Brain size and intelligence

By HSC Staff Writer • Published: October 12th, 2006
Category: Health in a Heartbeat

The smartest kids in class and the sharpest executives in the boardroom aren’t necessarily carrying their vast knowledge around in extra-large brains.

Researchers says when it comes to intelligence, brains need not be super-sized.

What seems more important is how the brain grows.

Scientists from the National Institute of Mental Health used sophisticated brain scans and standardized intelligence tests to see how the brains of more than three-hundred children from age seven to their late teens developed.

The kids who scored highest on I-Q tests actually started out with relatively thin cortexes… the outer layer of the brain that helps us reason and make decisions.

As they grew, their cortexes thickened quickly, only to thin out again.

Children with average intelligence showed the same pattern, but they reached their peak cortical thickness at earlier ages and thinness at later ages.

When all is said and done, everyone’s cortex is about the same thickness, no matter their intelligence.

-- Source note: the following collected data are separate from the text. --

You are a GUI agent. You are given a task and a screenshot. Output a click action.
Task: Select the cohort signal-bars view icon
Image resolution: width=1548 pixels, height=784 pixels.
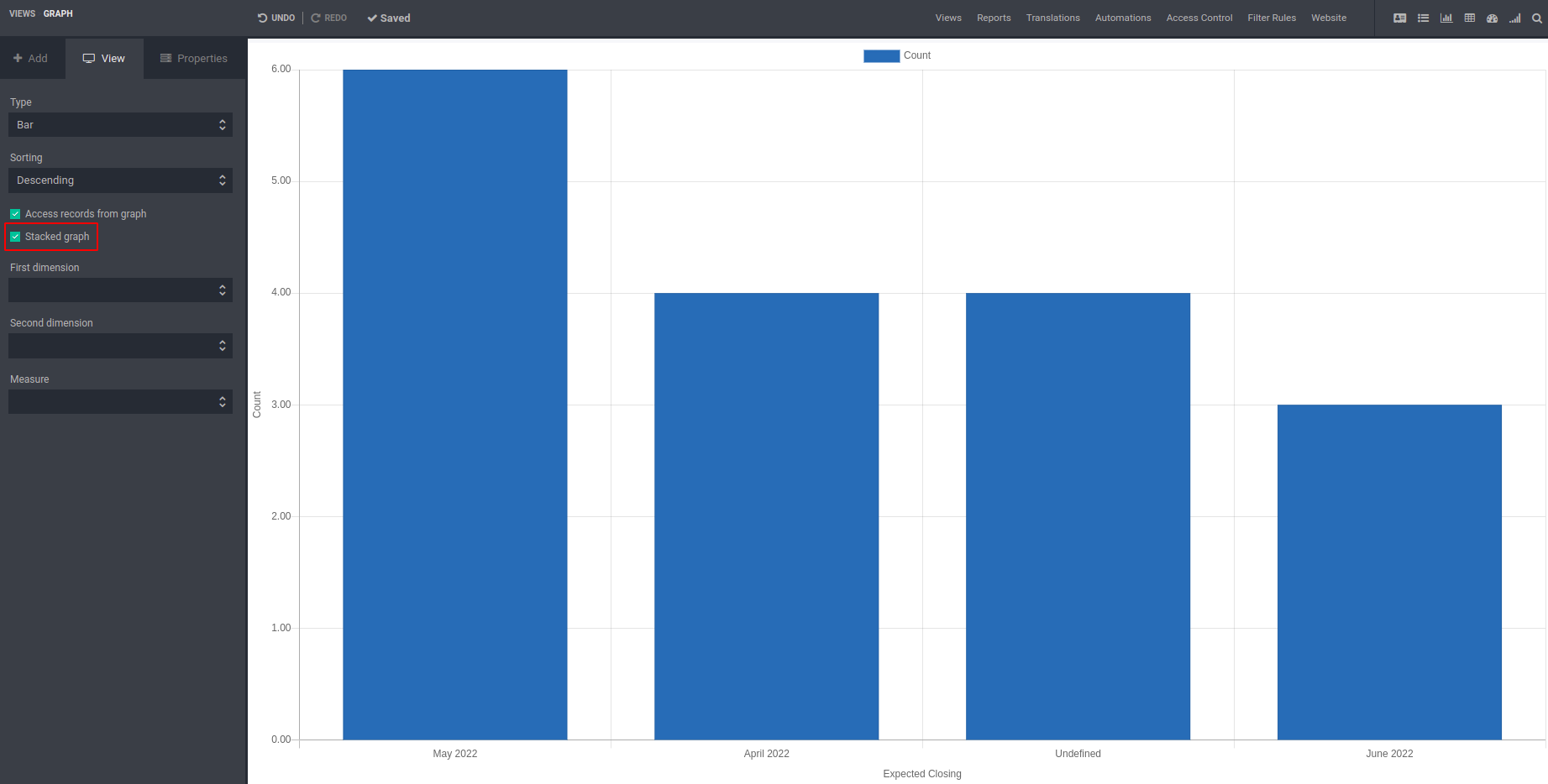[1514, 18]
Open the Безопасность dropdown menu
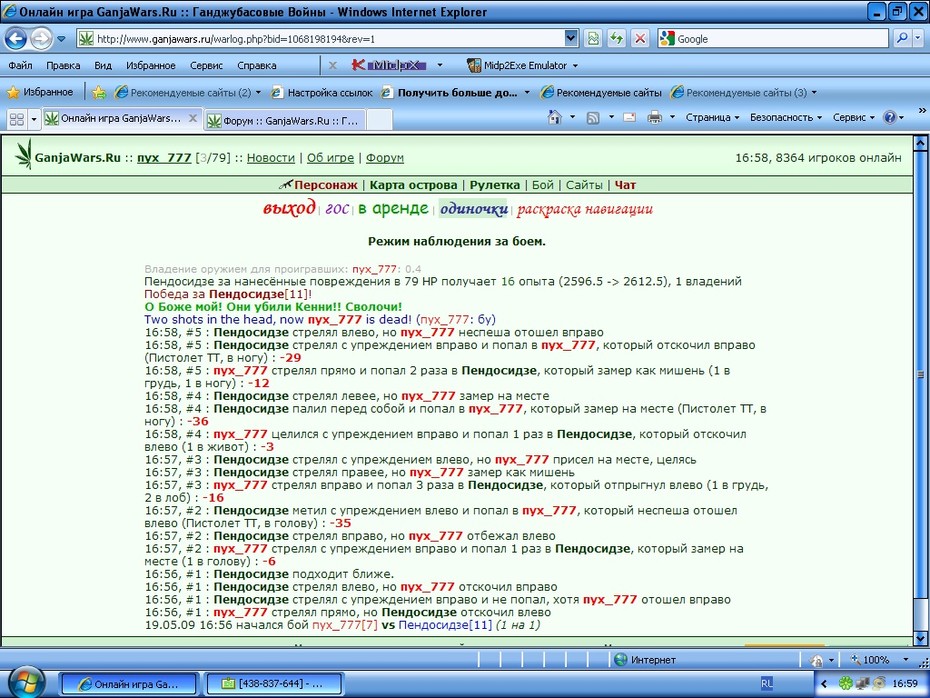 click(786, 117)
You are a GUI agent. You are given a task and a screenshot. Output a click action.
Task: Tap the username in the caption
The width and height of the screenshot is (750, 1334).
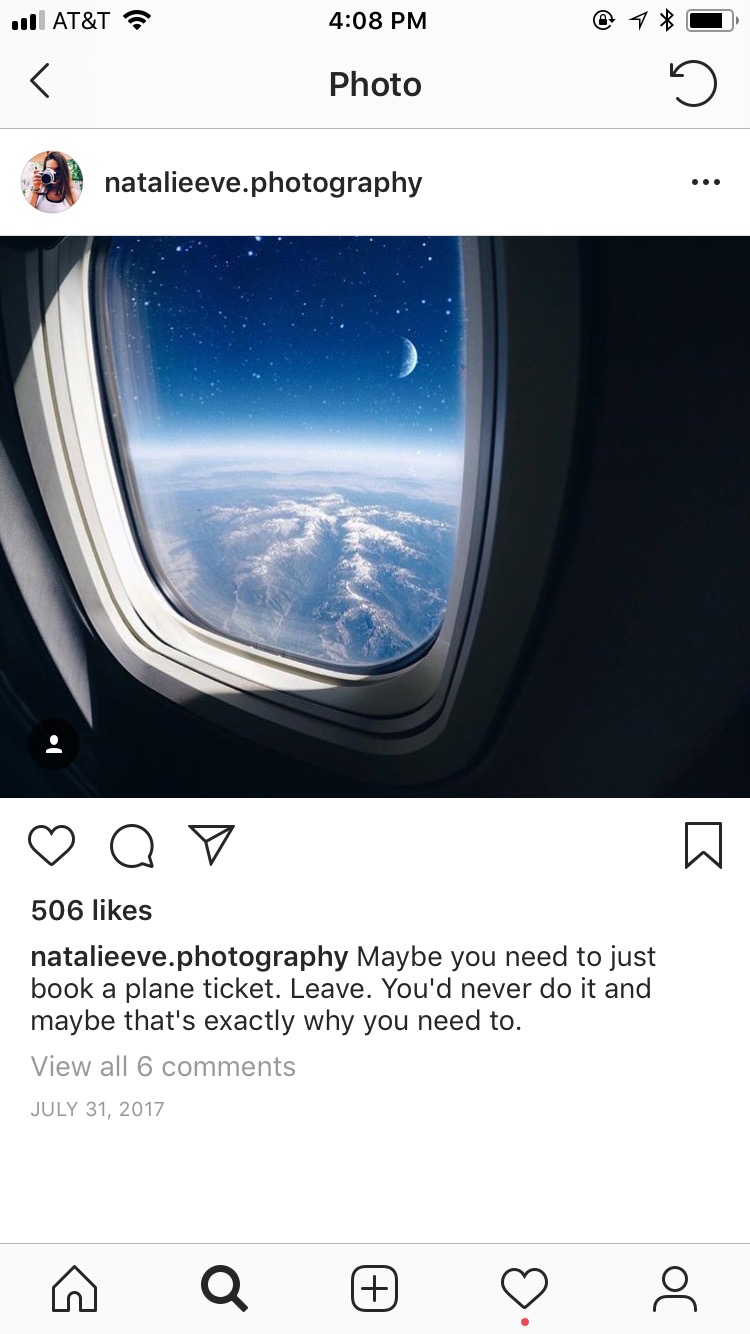click(190, 957)
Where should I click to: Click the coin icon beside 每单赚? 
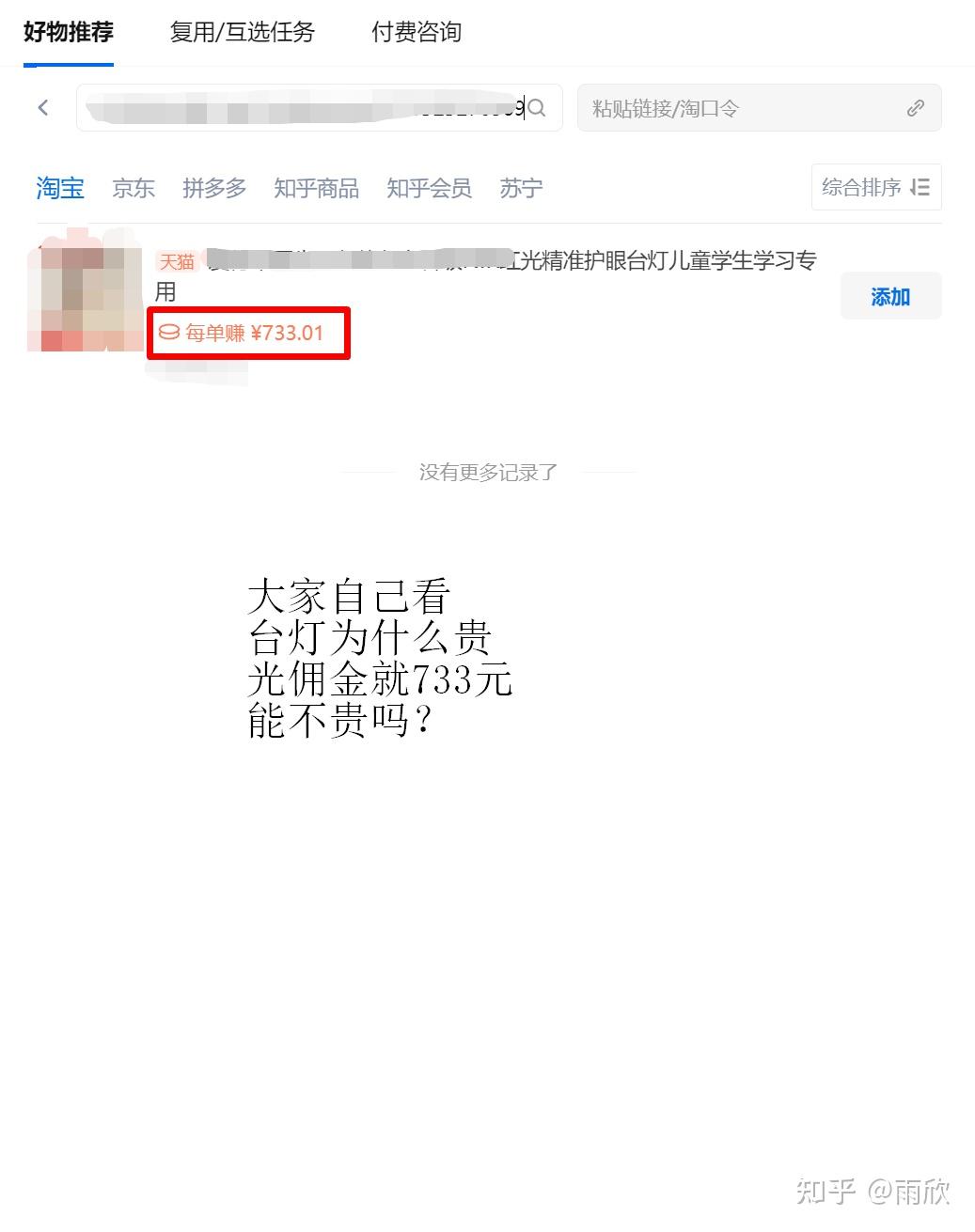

Scientists don’t know what happens in the brain during this process, but previous studies have shown brain development involves not just the growth of brain cells, but the pruning of unneeded ones.

Researchers suspect the successful removal of inefficient brain cells may have a bearing on how intelligent we ultimately become.

Fortunately, no matter how their cortexes grew, all the kids in the study were happy and healthy.

It seems for important things like emotional well-being and social adjustment, neither rate of growth nor size matters.